И Сигорд опять вздохнул, и еще раз, укоризненно покачал головой самому себе… Надо спать ложиться, темнеет уже. Если сейчас как следует укутаться, укрепиться по всем фронтам, особенно ноги, поясницу и выше, то тогда холод не успеет протрясти и можно будет легко доспать до самого утра, а там уже и новый день, который к теплому лету ближе…
Нет, разжигать костерок никак нельзя. Сигорд однажды попробовал, чуть дом не спалил, а ведь был считай что трезвый. Во дворе тоже не разведешь, как раз лягавые повяжут, или какие-нибудь ханурики придерутся… Сигорд вспомнил вдруг, как давно он не ел горячего… Армию спасения и лягавку – не считать, они не считаются, потому что еда их на желчи настояна, а именно такого горячего, чтобы на воле и по собственной воле, по своему хотению и возможностям…
И сон в этот раз долго не шел к Сигорду, и Дом тоже маялся вместе с ним, все ждал, пока человечек в его утробе перестанет ходить туда-сюда, ворочаться, пить воду из кружки и опять ковылять к дырке-туалету…

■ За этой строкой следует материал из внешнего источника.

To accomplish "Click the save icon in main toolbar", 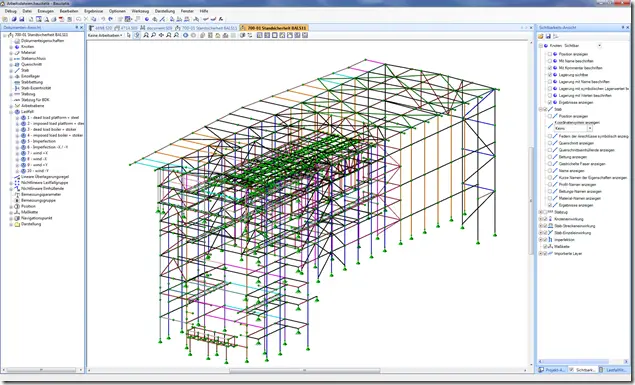I will tap(22, 19).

С тех недавних пор, как Сигорд перестал пить и стал чаще есть, поменялась и атмосфера в доме: днем, на дневном тепле пованивало заметно. И Сигорд бесповоротно решил: все! Хоть горшок заводить, хоть на первый этаж ходить, но без этого сортира в ноздрях! И дабы не побеждало впредь ленивое искушение, он наглухо заделал, а вернее завалил дыру в полу, через которую так долго справлял естественные нужды на нижний этаж. Найденное новое решение оригинальностью не отличалось, однако Сигорда оно устроило вполне: лестничным пролетом ниже, он обнаружил похожую дыру, но уже соединяющую второй этаж с первым, самым нижним. И Сигорд справедливо рассудил, что через такие лабиринты дерьмотным запахам будет не пробиться в его спальню-резиденцию, а мухи все равно вездесущи и неистребимы в теплое время года.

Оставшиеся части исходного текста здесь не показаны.